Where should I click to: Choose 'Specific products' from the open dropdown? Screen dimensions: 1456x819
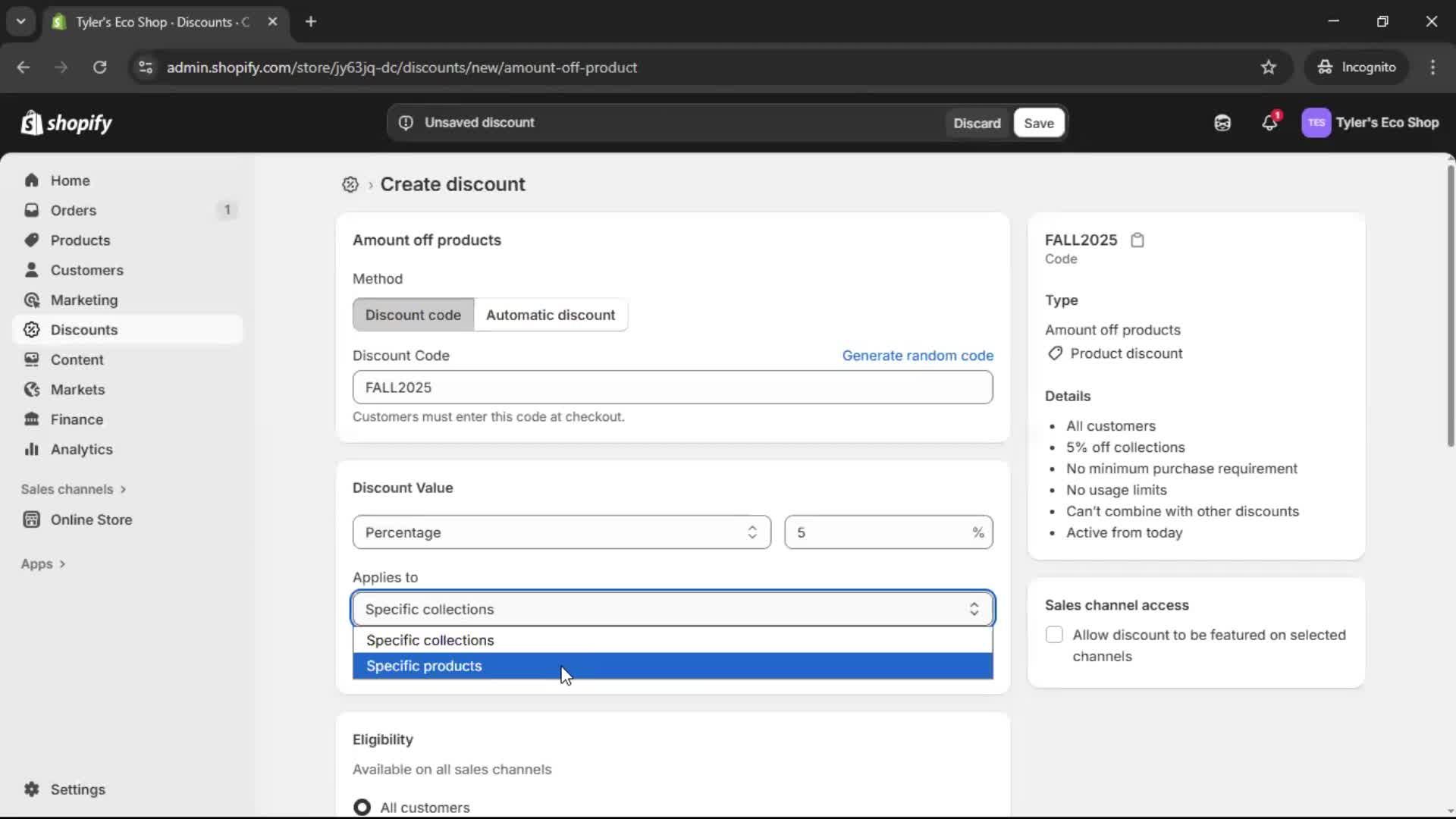[x=424, y=666]
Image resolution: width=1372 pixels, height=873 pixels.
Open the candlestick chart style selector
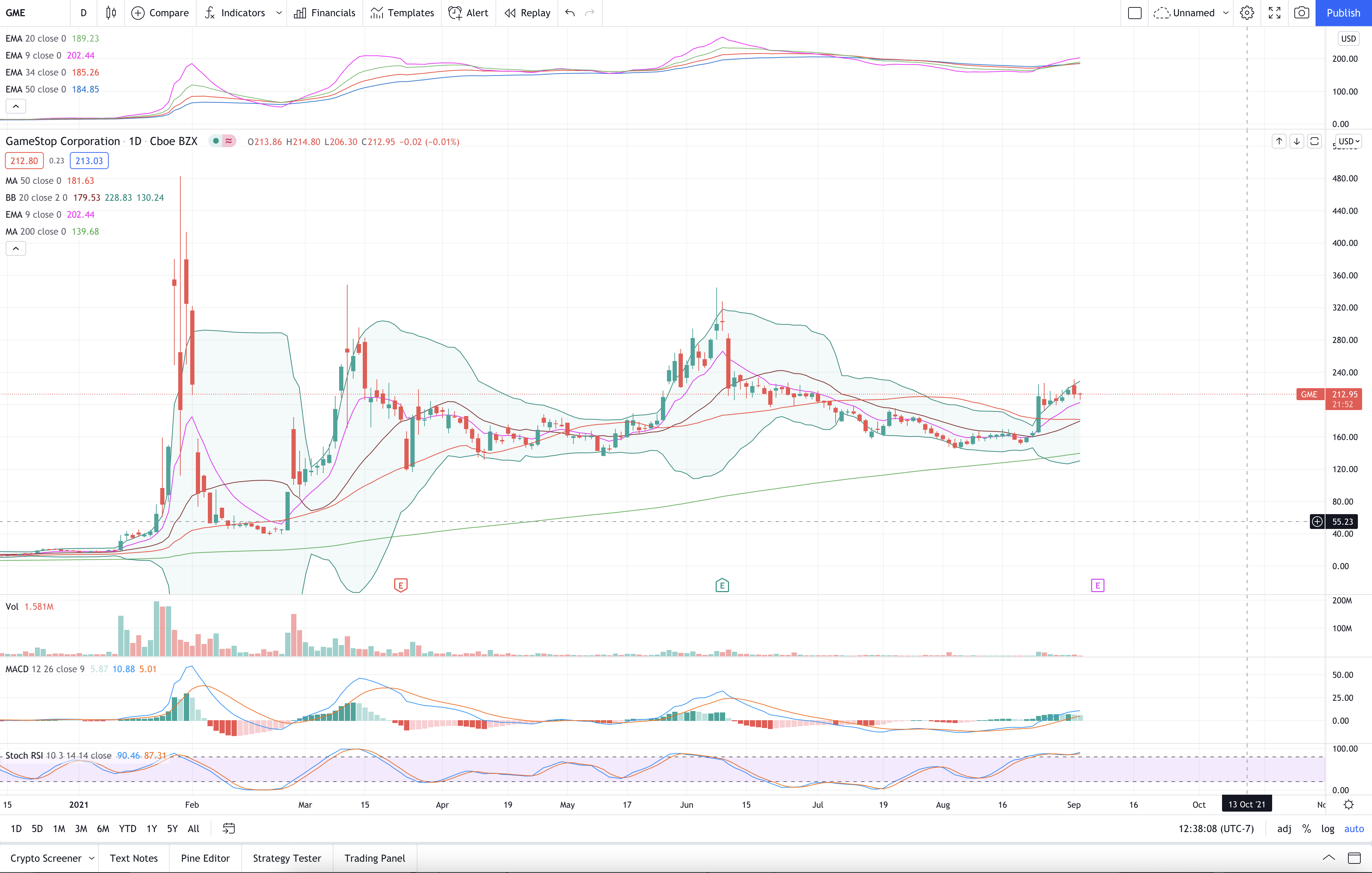(111, 13)
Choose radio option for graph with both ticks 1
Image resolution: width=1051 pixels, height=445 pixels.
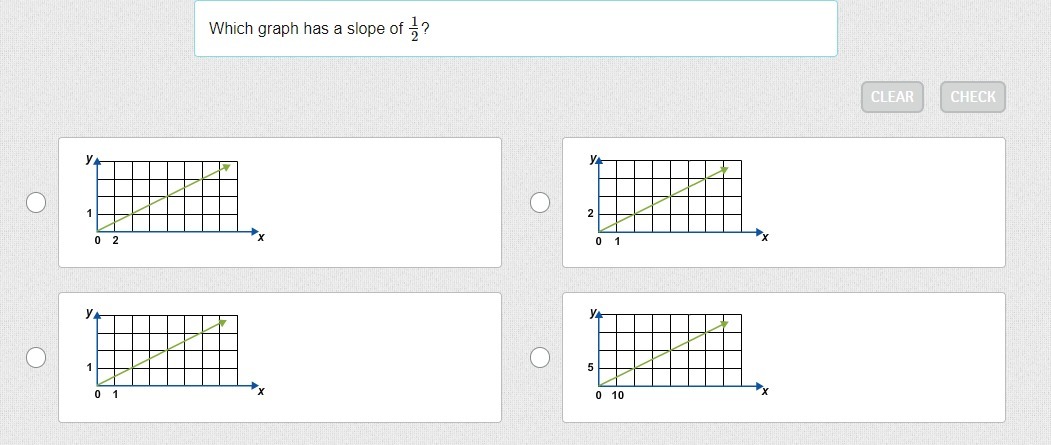coord(36,357)
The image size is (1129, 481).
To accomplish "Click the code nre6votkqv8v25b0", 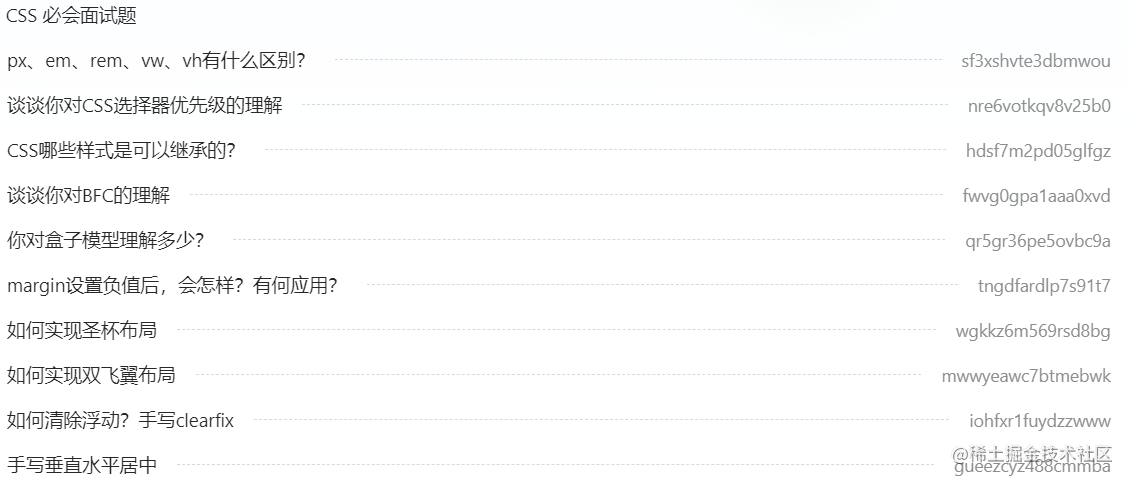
-.-.-
**Set problem**
Gather every line of the data above that contains the string "resolution", treating uppercase and lowercase letters as distinct.

**In response**
Image resolution: width=1372 pixels, height=873 pixels.
Image resolution: width=1051 pixels, height=445 pixels.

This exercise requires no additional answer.